“What is a witch’s hat?” Gene Simmons is asking with no mild consternation, midway through our interview. I am baffled: does he mean a traffic cone?

“Exactly! A traffic cone! Why do you guys call it a witch’s hat?”

“Because it looks just like a witch’s hat.”

“Oh, really?” he says. “And when was the last time you saw a witch?”

To talk with Gene Simmons, co-founder and co-frontman of Kiss for the last 50 years, is to be quite delightfully entangled. Across our 30-minute chat – a playful and divergent conversation – we cover such topics as witches, monogamy, the Beatles and fatherhood. The week we speak, he is preparing for his upcoming 74th birthday party, at a bowling alley; it will end up raising more than $100,000 for kids who can’t afford surgical care they need. This is someone who never entirely outgrew their youthful dream to be either a rabbi or a school teacher, if the rock star thing did not work out.

Of course it did work out, which is why Simmons is doing interviews: Kiss are back in Australia for a final time, just 14 months since the last time they were back in Australia for a final time. The people demanded it. And it also fell conveniently in time to play the AFL grand final entertainment show. But this, we are assured, is the actual last, honest-to-Satan last, last time. And it’s been a long time coming.

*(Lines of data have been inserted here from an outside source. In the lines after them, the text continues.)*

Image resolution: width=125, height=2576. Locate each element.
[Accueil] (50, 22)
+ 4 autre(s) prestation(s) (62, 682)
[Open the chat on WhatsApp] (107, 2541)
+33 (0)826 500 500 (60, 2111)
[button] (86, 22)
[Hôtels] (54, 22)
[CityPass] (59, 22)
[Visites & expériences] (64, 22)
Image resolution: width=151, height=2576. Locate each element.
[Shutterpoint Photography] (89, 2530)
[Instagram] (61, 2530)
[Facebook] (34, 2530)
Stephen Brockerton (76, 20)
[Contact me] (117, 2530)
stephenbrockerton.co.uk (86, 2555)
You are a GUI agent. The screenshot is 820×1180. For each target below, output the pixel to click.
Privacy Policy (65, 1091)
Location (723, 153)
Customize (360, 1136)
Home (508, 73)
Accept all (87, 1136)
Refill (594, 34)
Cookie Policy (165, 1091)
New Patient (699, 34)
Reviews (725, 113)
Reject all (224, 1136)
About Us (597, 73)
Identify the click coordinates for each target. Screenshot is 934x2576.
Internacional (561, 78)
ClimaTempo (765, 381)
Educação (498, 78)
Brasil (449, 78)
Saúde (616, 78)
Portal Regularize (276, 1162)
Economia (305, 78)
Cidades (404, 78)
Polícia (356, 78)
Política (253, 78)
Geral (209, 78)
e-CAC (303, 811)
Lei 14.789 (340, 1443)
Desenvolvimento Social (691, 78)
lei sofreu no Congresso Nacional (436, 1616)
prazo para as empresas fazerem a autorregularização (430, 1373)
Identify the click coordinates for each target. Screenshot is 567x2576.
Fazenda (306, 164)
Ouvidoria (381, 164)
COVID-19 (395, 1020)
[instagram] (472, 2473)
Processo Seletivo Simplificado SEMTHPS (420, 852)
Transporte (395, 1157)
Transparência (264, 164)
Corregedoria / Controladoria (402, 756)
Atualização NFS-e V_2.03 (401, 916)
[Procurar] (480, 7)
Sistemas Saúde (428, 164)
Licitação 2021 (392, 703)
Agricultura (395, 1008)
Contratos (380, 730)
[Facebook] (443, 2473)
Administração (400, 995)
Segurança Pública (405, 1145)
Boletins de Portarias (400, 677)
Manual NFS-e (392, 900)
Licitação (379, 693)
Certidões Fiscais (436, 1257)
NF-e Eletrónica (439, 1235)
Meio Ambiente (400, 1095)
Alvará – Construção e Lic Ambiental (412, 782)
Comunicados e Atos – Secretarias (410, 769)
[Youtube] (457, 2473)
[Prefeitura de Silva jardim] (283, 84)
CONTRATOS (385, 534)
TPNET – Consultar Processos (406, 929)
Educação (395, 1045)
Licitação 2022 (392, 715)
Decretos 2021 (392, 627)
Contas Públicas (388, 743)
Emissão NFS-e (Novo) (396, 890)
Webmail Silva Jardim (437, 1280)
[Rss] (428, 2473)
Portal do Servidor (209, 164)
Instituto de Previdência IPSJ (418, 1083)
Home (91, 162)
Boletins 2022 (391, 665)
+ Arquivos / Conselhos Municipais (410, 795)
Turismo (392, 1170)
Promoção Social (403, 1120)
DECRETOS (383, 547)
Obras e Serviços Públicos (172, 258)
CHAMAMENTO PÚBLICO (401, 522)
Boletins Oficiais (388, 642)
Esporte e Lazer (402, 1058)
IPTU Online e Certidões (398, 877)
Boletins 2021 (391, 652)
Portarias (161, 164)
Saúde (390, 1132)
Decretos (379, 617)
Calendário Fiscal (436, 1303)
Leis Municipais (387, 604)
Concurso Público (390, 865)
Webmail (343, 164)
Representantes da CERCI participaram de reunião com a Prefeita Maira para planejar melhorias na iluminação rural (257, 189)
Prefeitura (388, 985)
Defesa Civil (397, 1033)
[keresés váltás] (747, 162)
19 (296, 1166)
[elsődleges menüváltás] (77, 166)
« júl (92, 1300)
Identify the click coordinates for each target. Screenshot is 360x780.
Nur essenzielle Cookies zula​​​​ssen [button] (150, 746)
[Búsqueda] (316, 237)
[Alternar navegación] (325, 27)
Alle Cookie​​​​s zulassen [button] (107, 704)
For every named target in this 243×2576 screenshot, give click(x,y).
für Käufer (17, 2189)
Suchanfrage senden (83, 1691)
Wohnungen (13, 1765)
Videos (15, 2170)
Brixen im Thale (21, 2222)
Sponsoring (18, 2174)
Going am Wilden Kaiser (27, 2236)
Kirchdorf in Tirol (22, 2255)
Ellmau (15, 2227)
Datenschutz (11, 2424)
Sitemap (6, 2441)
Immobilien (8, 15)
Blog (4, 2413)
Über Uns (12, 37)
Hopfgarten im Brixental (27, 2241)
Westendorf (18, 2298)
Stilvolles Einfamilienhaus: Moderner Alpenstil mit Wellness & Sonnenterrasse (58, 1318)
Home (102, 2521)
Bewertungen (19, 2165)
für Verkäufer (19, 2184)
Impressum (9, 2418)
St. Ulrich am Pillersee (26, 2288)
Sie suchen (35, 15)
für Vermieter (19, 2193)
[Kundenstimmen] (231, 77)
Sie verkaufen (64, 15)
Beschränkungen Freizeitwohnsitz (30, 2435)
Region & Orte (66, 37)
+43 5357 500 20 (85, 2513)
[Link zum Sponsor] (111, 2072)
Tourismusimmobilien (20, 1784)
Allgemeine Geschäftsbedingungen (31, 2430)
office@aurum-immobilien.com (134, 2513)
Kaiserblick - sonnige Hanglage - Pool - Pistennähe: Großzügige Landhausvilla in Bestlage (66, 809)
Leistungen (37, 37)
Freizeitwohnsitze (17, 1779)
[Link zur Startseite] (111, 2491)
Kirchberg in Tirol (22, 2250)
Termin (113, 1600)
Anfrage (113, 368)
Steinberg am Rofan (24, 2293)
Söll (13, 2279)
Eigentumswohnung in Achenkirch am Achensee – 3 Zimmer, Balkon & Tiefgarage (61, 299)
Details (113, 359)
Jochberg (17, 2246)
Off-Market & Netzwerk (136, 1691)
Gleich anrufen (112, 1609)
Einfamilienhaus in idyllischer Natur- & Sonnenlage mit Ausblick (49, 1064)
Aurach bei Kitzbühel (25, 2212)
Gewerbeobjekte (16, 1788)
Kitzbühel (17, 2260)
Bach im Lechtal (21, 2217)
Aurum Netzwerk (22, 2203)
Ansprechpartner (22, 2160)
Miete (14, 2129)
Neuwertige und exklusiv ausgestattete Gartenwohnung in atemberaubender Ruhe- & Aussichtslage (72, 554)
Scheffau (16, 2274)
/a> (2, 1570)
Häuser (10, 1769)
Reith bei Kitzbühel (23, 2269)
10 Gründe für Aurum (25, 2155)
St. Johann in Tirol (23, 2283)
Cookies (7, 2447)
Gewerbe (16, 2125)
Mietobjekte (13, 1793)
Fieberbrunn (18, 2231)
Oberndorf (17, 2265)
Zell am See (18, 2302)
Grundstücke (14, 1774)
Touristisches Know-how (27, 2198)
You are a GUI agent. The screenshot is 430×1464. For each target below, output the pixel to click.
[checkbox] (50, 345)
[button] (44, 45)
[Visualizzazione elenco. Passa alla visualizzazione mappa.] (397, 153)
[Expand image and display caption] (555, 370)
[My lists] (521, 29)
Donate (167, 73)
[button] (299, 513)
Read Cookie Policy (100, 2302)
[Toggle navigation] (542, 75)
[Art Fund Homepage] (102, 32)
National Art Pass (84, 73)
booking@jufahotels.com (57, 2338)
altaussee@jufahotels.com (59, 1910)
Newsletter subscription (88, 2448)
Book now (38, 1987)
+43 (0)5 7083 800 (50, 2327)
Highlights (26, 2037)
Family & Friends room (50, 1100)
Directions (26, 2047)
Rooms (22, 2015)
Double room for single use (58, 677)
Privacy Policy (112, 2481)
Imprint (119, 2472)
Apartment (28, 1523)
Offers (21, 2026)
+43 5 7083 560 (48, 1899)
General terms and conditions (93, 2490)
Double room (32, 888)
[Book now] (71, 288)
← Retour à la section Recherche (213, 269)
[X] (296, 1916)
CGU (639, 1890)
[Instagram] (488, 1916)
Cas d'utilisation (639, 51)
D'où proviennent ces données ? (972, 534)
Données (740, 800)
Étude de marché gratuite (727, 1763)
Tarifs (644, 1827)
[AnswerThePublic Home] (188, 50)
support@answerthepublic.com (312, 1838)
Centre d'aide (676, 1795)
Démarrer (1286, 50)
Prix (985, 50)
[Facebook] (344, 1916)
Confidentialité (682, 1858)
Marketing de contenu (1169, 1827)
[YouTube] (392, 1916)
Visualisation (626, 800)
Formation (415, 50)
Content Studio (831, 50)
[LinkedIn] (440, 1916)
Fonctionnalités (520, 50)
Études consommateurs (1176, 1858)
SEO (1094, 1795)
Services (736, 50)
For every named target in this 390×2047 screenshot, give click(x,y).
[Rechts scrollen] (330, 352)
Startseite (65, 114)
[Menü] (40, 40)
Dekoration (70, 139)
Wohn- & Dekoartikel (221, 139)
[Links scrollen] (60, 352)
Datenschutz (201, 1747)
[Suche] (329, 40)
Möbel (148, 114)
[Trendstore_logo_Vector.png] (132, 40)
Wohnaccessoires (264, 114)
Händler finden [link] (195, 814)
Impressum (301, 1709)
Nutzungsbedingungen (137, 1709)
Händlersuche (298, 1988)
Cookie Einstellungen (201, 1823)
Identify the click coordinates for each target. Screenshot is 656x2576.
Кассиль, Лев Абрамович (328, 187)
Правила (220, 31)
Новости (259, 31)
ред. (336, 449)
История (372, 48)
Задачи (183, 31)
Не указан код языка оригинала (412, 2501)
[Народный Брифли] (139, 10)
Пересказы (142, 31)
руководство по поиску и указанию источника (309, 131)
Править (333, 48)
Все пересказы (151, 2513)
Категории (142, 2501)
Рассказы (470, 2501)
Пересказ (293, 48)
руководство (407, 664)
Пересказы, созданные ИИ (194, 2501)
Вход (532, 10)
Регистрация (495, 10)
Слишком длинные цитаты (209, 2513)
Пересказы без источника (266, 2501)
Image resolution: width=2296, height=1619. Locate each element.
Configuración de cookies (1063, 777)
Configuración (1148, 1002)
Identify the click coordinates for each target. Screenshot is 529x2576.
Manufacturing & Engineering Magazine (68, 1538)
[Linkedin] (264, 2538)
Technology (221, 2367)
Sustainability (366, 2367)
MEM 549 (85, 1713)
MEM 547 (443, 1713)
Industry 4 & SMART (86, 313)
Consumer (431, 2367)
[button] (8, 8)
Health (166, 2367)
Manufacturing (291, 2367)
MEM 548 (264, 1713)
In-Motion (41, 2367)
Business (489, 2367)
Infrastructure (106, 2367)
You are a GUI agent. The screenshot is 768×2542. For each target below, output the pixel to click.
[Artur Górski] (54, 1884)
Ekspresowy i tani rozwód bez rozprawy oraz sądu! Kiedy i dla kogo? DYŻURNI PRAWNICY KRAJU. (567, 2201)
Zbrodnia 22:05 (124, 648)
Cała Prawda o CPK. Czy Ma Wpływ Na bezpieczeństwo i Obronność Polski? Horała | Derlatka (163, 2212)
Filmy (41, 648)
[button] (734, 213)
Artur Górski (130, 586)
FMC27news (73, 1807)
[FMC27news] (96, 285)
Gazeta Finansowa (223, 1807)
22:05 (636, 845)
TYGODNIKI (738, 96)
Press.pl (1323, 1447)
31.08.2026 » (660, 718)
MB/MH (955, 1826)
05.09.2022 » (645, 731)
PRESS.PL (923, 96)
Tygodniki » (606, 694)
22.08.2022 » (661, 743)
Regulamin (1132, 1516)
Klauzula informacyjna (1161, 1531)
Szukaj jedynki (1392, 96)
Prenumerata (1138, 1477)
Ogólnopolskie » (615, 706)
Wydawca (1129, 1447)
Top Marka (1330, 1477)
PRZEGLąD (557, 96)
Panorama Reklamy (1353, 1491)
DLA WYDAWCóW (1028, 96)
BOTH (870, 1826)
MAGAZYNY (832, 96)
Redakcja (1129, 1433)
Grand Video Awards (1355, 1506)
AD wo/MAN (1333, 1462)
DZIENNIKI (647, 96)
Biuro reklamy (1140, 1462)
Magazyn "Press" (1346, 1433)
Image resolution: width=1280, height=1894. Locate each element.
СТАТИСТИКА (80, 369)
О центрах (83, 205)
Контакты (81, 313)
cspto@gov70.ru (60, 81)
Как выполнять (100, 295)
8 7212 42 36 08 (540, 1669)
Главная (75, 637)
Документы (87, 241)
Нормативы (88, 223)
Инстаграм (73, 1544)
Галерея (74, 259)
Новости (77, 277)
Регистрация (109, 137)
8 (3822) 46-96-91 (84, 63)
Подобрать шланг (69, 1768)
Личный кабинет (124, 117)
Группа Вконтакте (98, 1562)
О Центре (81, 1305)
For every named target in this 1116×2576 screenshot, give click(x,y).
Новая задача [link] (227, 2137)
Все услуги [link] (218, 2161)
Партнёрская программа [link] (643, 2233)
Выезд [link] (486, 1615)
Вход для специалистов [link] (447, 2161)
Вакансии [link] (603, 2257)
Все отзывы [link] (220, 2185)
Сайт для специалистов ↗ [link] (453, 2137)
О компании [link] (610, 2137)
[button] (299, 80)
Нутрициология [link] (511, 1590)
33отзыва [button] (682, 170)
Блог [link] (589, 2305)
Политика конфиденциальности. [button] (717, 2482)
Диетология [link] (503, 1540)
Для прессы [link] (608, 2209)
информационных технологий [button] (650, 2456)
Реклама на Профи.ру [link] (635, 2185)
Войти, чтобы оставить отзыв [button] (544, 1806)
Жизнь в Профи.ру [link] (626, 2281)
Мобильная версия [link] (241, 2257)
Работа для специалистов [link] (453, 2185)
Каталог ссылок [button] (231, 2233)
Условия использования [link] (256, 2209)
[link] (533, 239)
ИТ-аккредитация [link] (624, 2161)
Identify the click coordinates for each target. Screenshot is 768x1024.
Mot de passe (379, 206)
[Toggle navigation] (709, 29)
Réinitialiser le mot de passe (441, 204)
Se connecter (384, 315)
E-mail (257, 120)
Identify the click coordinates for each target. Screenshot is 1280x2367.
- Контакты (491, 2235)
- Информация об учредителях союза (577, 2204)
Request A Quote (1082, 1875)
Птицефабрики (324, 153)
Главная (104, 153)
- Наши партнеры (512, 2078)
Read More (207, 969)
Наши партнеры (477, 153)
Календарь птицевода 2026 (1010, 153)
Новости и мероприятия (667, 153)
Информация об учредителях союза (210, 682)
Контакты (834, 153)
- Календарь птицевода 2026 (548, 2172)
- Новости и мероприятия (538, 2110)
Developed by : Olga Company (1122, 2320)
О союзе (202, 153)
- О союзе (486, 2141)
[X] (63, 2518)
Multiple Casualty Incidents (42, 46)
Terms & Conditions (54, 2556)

The first Kiss show was in 1973 at a tiny dive bar in New York, the Popcorn Club. Only 10 people turned up, almost half of them their then girlfriends.

“I can remember the smell of that place, still,” Simmons says. “There was almost nobody there. We had makeup on of sorts, a little bit different. I remember looking across the stage and thinking, ‘Wow!’ … We were playing these songs that we wrote.”

Now, of course, Simmons is on the other side of one of the most successful careers in rock history. “I have been so, so lucky in life,” he says. “I have no idea what I did to deserve any of it.”

Simmons was born in Haifa, Israel, the only child to a Holocaust survivor mother and a father who abandoned his young family when Simmons was six. He grew up so poor that as a kid, he and his cousin sold fallen oranges they collected in the streets. Emigrating to the US soon after instilled in him a fervent drive for success and material safety that later only pinball machines, mini-golf courses, c(k)ondoms and Super-Spicy Chili Tomato Meat Buns bearing his world-famous band’s name could quell.

For those millions who have been lucky enough to see one, a Kiss show is a life-affirming encounter with the ridiculous and the sublime. It is every excuse to give into the overwhelming urge to sing often extremely silly words extremely loudly with several thousand people at once. Each time I see the band play, I take someone different with me on the promise they will love it – and that if they don’t, we can no longer be friends. Simmons laughs happily to hear that so far, I haven’t lost anyone.

“Our job for those precious few hours on stage is to provide some wonderment,” he says. “Life is short and there are enough things to get you down. Wars, racism, political polarity. What is the meaning of life? I have no idea! No one on stage knows. You’re just here and hopefully you’re enjoying life and then it’s over.”

Throughout their five decades – featuring admission to the Rock and Roll Hall of Fame, a beloved soundtrack to Bill and Ted’s Bogus Journey and (criminally!!!!) zero Grammys – Kiss has weathered no small number of lineup changes. But Simmons and Paul Stanley have remained the driving creative force, co-writing the bulk of the band’s laundry list of hits. Their relationship – and the healthy competition between them – was the bedrock on which their quest for rock dominance was built.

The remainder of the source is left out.